From the November 2019 music roundup below, reproduce word for word the passage from "Staff Picks" to "from last month.".

Begin Quoted text

FLOOD Essentials: November 2019 feat. Jim Sullivan, FKA Twigs, Deerhoof, and More

Our recommendations from turkey month.
Staff Picks
FLOOD Essentials: November 2019 feat. Jim Sullivan, FKA Twigs, Deerhoof, and More

Our recommendations from turkey month.

Words: FLOOD Staff

photo courtesy of Barbara and Chris Sullivan

December 03, 2019

Hope you’re not too stuffed on leftovers and stressed from holiday shopping to enjoy some of the best music from last month.

From posthumous farewell albums to vinyl reissues of beloved classics, we’ve got some old and new for ya this time.

Leonard Cohen, Thanks for the Dance

Thanks for the Dance, put together and produced by Leonard Cohen’s son, Adam Cohen, with contributions from Beck, Feist, Daniel Lanois, and The National’s Bryce Dessner, is something of an odd epilogue to You Want It Darker. There is, of course, Cohen’s usual suspects to consider: the unholy union of love, gods, carnality, and faith, all knit together with Biblical heft, just a hint of sarcasm and sexual innuendo, and a soupçon of wit, woe, and wonder. And in most cases, the aural endgame works as well, and sounds as intense as any of his past records. Cobbled and stitched together from unfinished sessions with his dad’s whispery sing-speak intact, Thanks for The Dance is, in some ways, more like Adam Cohen’s love letter to his father’s artistry than a final statement from the late poet. —A.D. Amorosi

Beck, Hyperspace

By and large, the later albums Beck’s released have traded a discoverer’s zeal for a craftsman’s sophistication and assurance. They are not especially startling albums, but they are generally quite good, savvy in their arrangements, songwriting, and production choices. The same is true of Hyperspace, an album that frequently, faintly recalls Beck’s legacy records while still sounding like something that stands on its own. Whether it will surprise you depends on how shocking you find the idea of a Beck-Pharrell Williams team-up; Williams is credited as a co-producer, and his minimalist aesthetic looms over the whole project. The best way to describe Hyperspace is to say that it’s another Beck album that plays fast-and-loose with genre and form, blurring the margins between established sounds in a way not too dissimilar to Odelay or Midnite Vultures; the difference is how streamlined it feels, how sleek and how nimble. It’s as though Beck’s porous imagination and roaming curiosity has been excavated from under all that ’90s-vintage Dust Brothers maximalism. —Josh Hurst

Street Sects, “If Life’s a Gift, It’s in Very Poor Taste”

End Quoted text
Begin Dataset extract

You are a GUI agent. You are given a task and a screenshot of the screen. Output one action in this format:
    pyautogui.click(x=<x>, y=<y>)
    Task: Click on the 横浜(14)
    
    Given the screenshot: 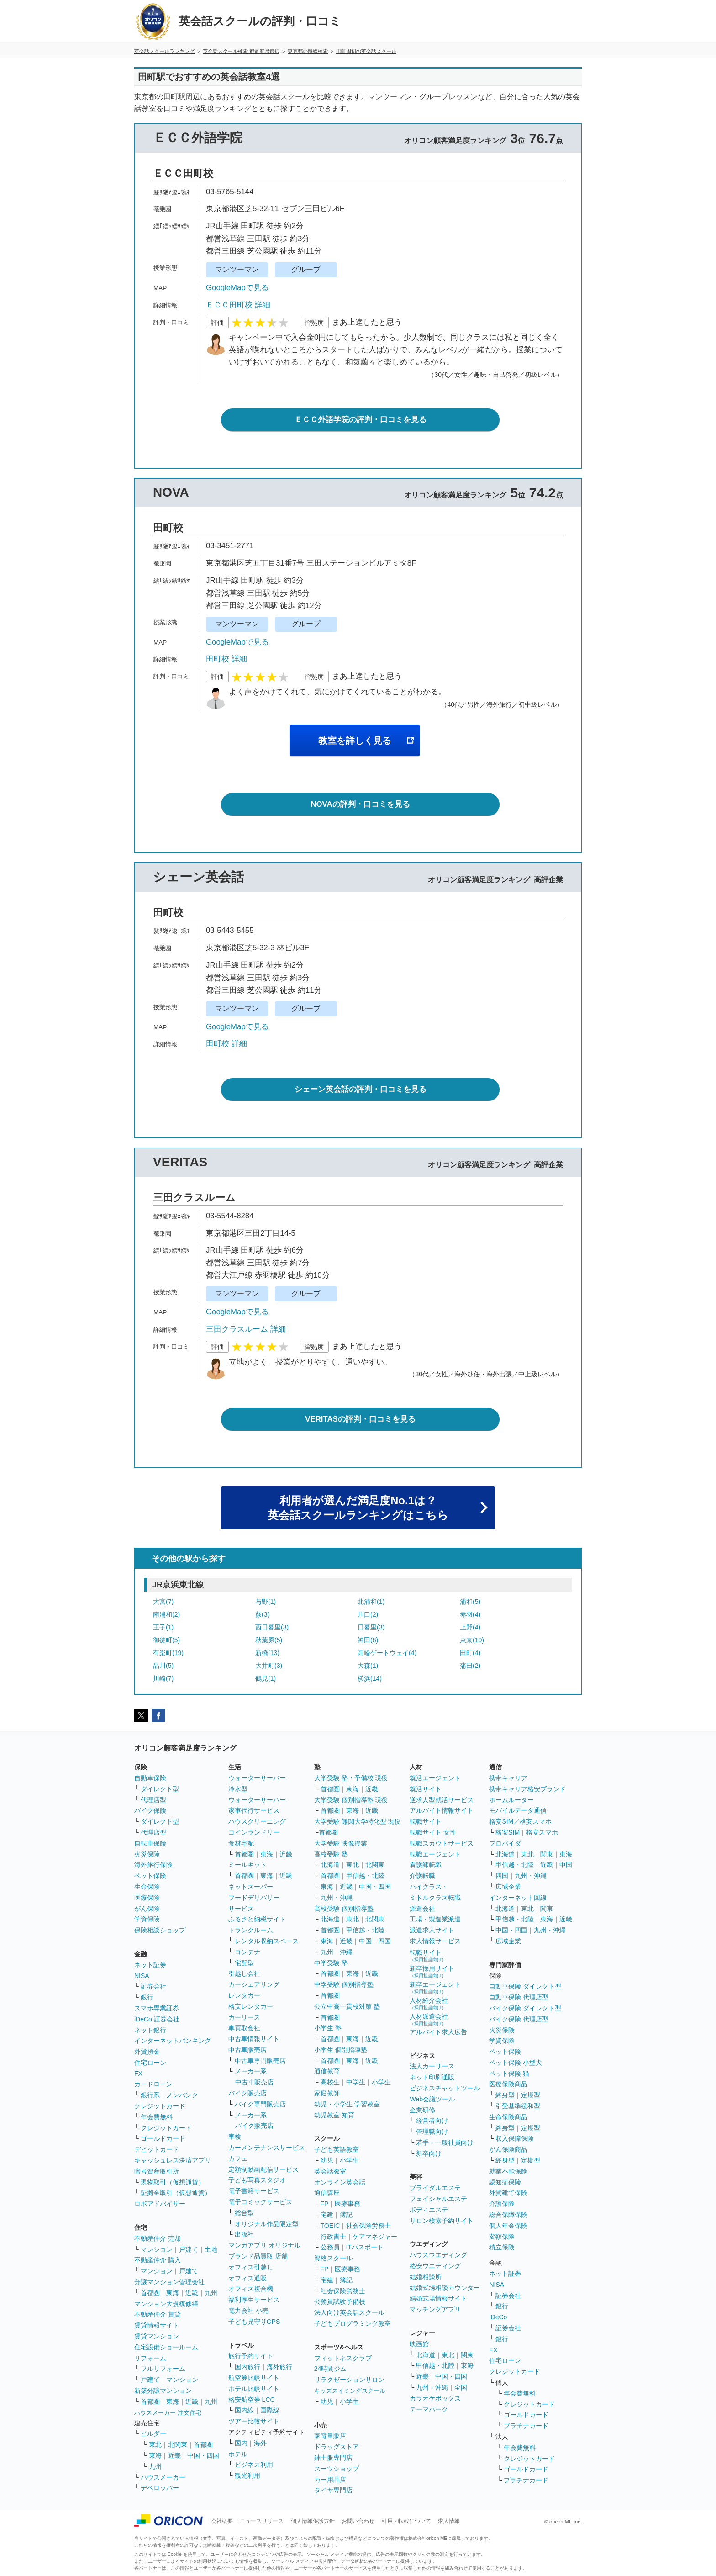 What is the action you would take?
    pyautogui.click(x=370, y=1678)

End Dataset extract

- _Full solution_
Staff Picks
FLOOD Essentials: November 2019 feat. Jim Sullivan, FKA Twigs, Deerhoof, and More

Our recommendations from turkey month.

Words: FLOOD Staff

photo courtesy of Barbara and Chris Sullivan

December 03, 2019

Hope you’re not too stuffed on leftovers and stressed from holiday shopping to enjoy some of the best music from last month.